_Exercise_.
Repeat exactly the lines from the line containing "The width and" to the last line of the listing, including both.
Listed entries section start
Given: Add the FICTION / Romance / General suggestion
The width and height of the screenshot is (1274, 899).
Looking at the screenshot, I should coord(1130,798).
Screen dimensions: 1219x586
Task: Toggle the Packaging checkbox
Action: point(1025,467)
Listed entries section end
_Task solution_.
The width and height of the screenshot is (1274, 899).
Looking at the screenshot, I should coord(1130,798).
Screen dimensions: 1219x586
Task: Toggle the Packaging checkbox
Action: point(1025,467)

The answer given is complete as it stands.